You have to admit that hard times can result in some great music. Look at all the cool stuff that came out of the Depression years; we could have the nextWoody Guthrie lying in wait out there right now.
Music comes out of necessity; out of change — as for the next Woody Guthrie, he or she may be out there now. Maybe writing a song because California decided that gays can’t get married.
What always impressed me about a Blasters set is that your show can work in all kinds of settings — punk rock crowds, bikers, country fans…
It all comes from American minstrel music; that melding and molding of African and European traditions. They’re all facets of the same thing.
You said once that country stars were like people who put on blackface.
Sure; they put cowboy hats on people, dress them up like a clown in hat, boots. Country is just a shambles. I don’t know what “country” they’re even talking about.
Well, you could say that Country and Western is just this artificial, bastard thing with singing cowboys.
Cowboys didn’t sing before 1920, 1930 — they wrote poetry!
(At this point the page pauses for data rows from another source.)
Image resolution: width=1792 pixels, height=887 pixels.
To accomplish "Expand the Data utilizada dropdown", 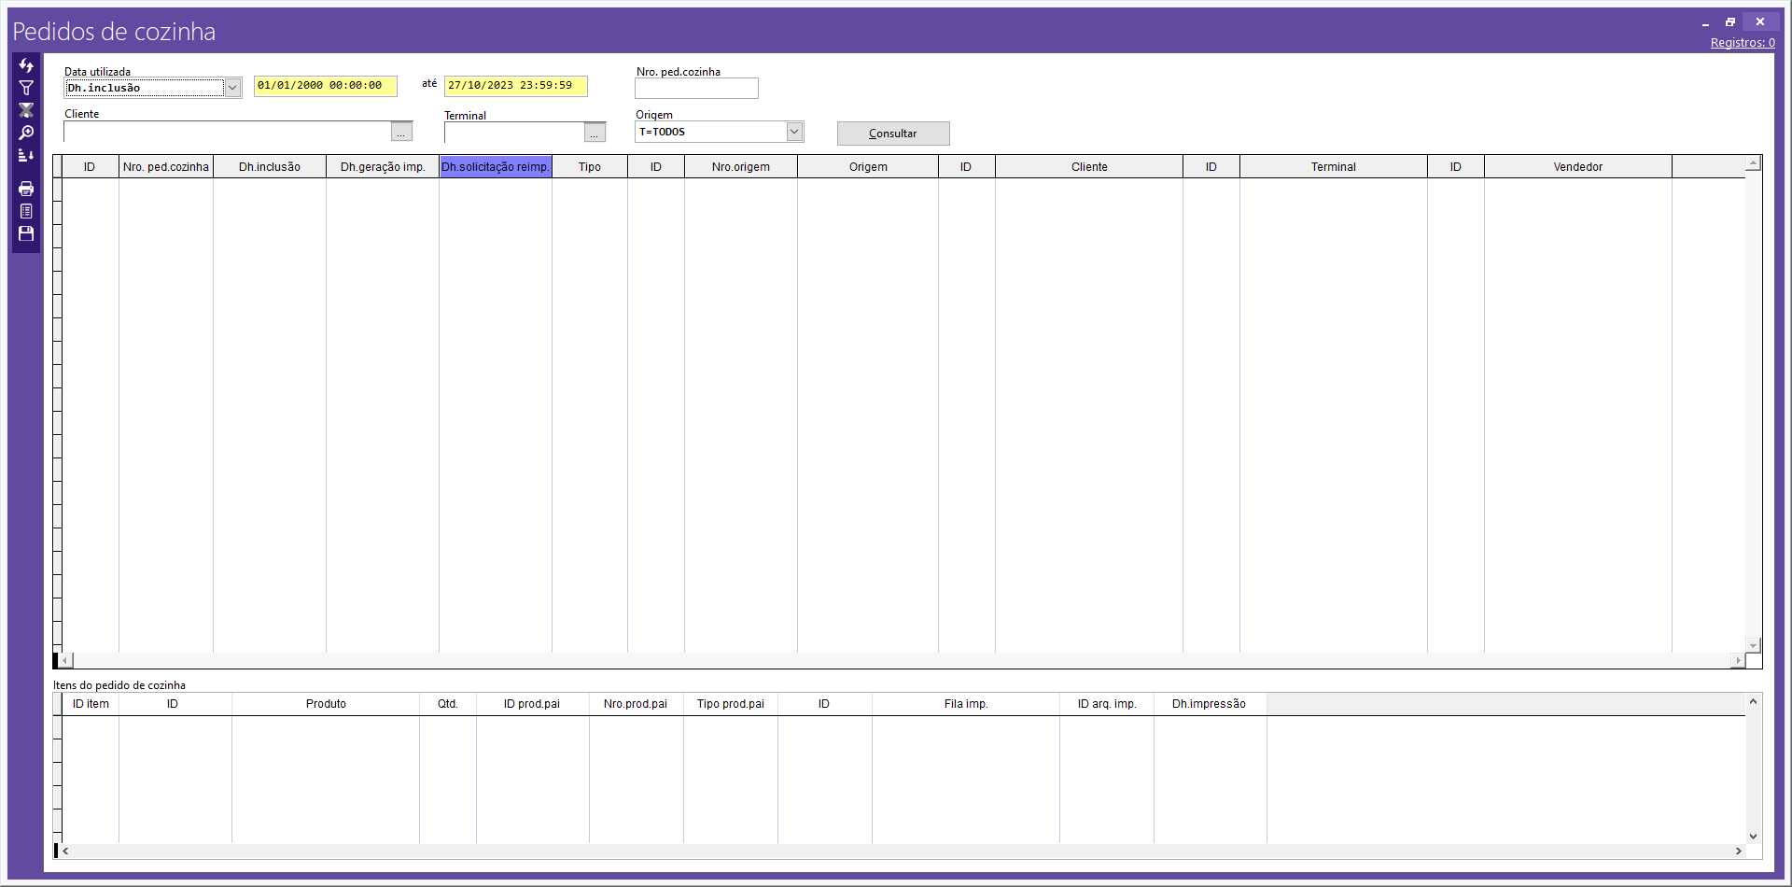I will 232,88.
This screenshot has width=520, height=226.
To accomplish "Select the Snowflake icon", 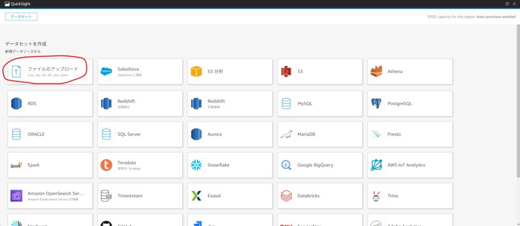I will click(x=196, y=165).
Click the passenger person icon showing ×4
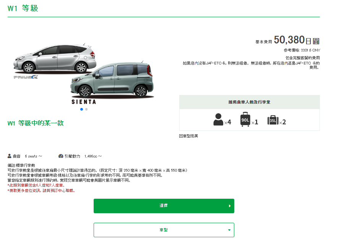The width and height of the screenshot is (352, 246). coord(218,119)
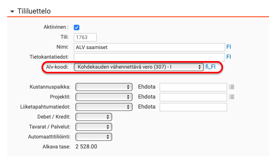Click the fi_FI link beside Alv-koodi
Viewport: 269px width, 160px height.
click(210, 67)
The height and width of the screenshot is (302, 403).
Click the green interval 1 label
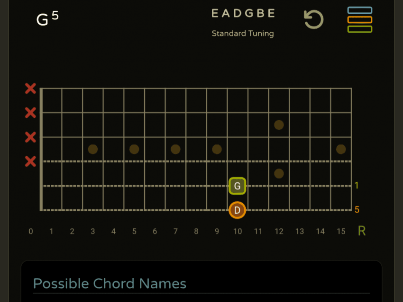(x=357, y=186)
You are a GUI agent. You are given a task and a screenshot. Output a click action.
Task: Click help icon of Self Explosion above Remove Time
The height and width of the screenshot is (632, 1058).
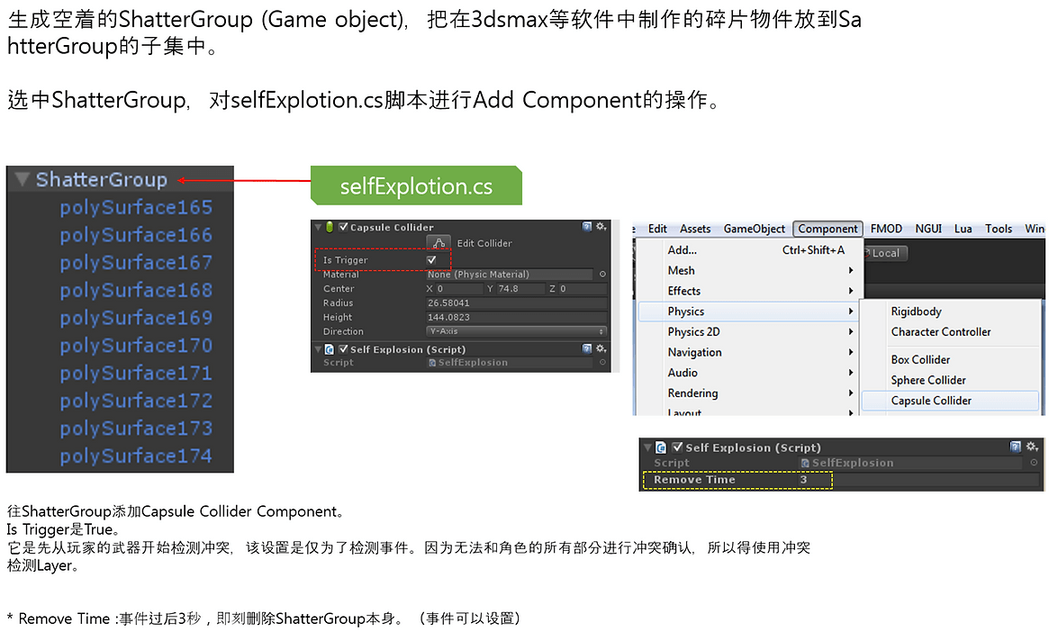(x=1016, y=447)
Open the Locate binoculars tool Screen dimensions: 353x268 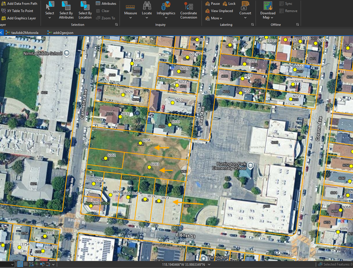[x=147, y=10]
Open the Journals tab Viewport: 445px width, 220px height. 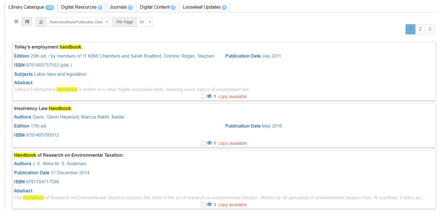click(x=121, y=7)
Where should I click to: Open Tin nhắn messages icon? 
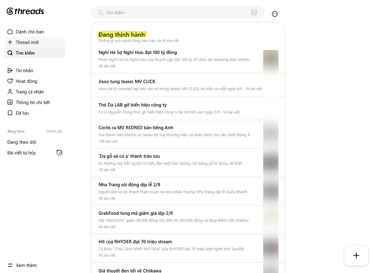[10, 71]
And if you told Bob Wills back in his early days that he played “cowboy” music, he’d’a kicked your ass. As far as he was concerned, they played jazz music from Harlem. And Jimmie Rodgers didn’t fit into their plan either. He was the Singing Brakeman, because a lot more people made their way in the world from the railroads than ever rode a horse by that time.
You did a great Rodgers song on your second album, where you really nailed that high-lonesome yodel…
I’m just a yodelin’ mountaineer. I should yodel more, and perhaps I will. Anyway, we’ll be looking out for you at the show; give us a holler when you’re there. Or a yodel!